- [To do]:
From the first line to the last, output the records exactly and drop any images.

- [Supplied data]:
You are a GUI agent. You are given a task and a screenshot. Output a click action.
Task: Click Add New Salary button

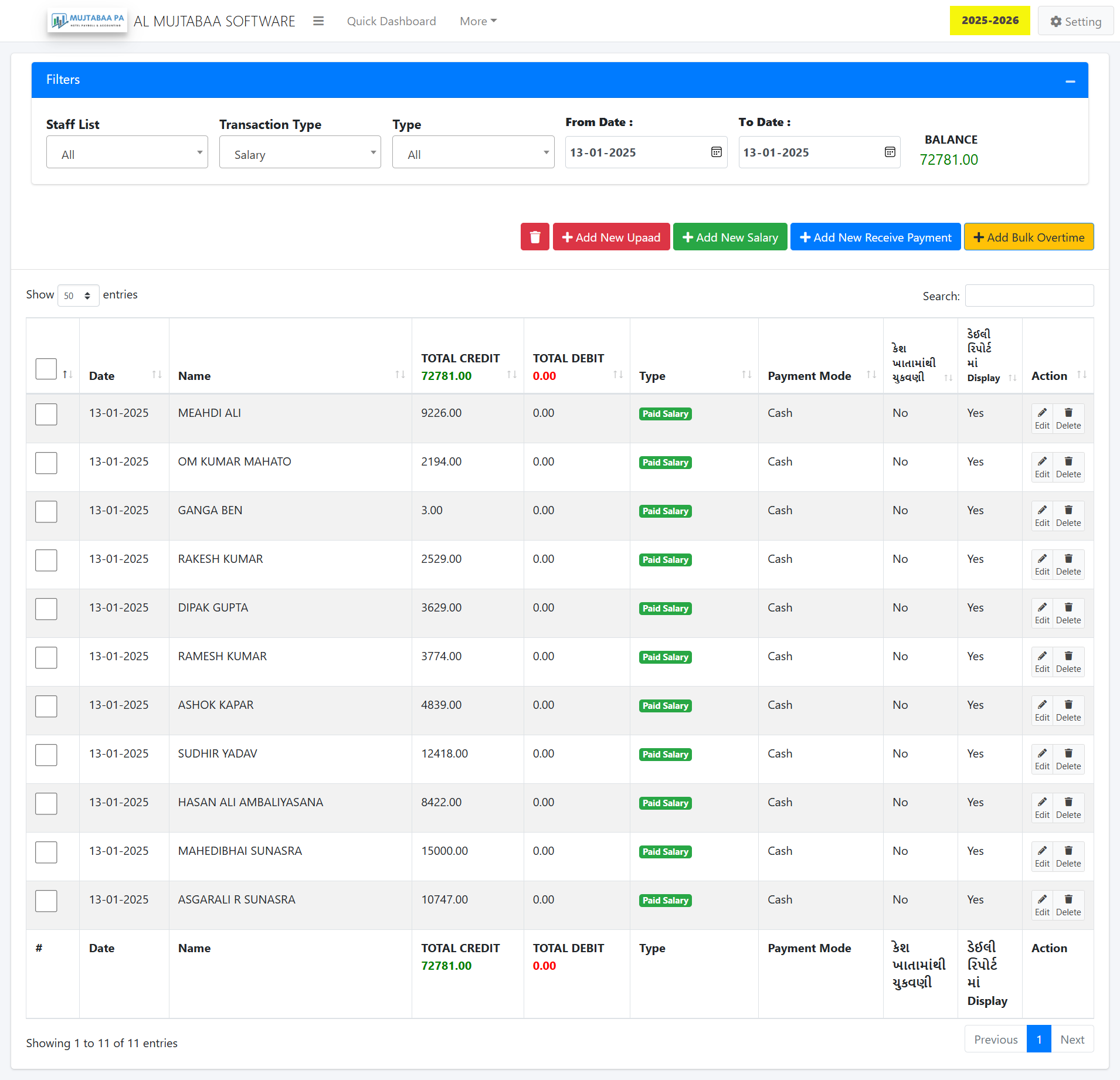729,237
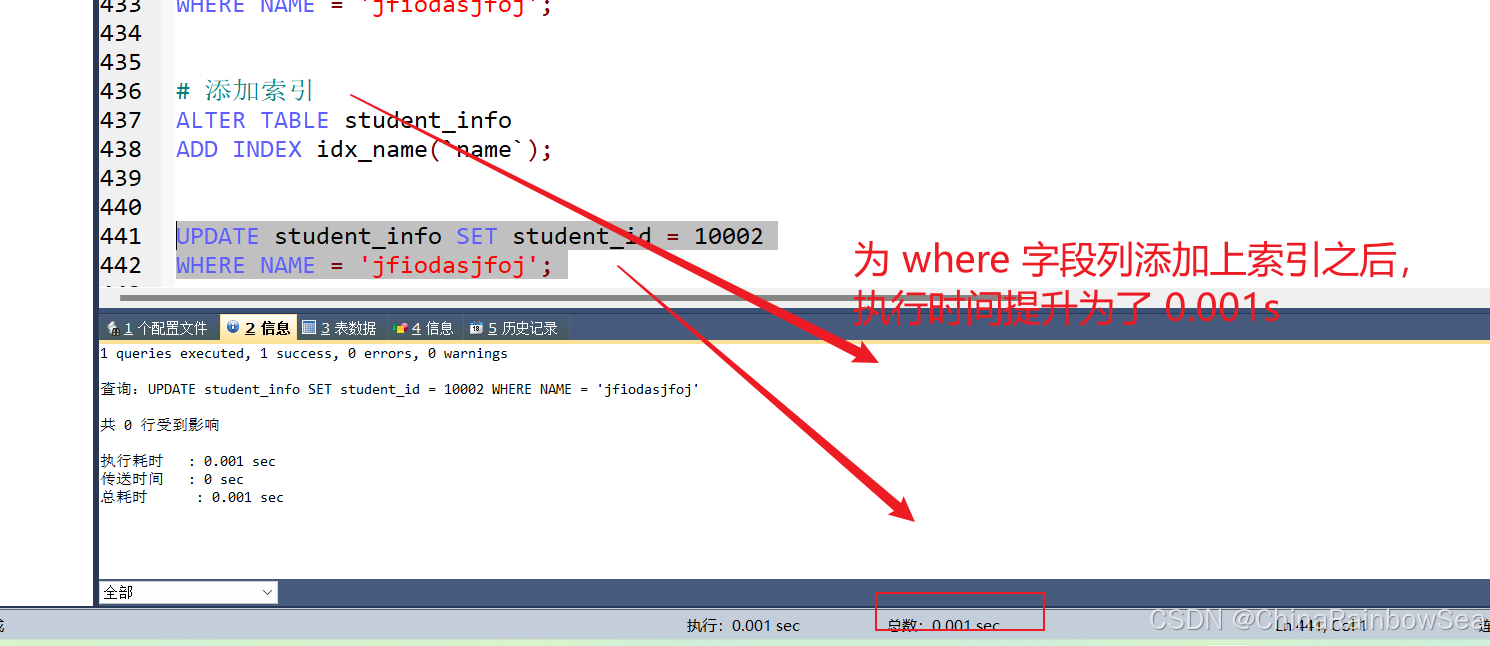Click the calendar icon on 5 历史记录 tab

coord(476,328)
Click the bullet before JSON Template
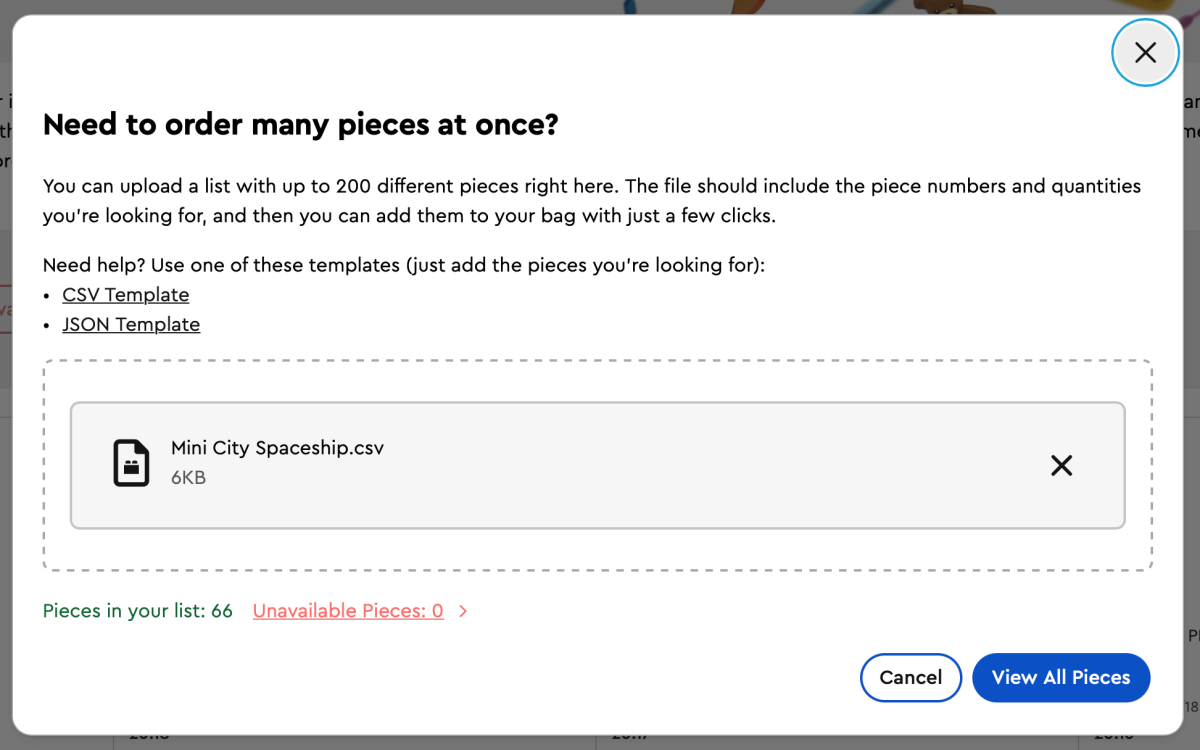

- [Solution for this problem]:
You are a GUI agent. You are given a task and a screenshot. Output a click action.
Task: Click Add New Salary button

729,237
Click the calendar icon on 5 历史记录 tab

coord(476,328)
Click the bullet before JSON Template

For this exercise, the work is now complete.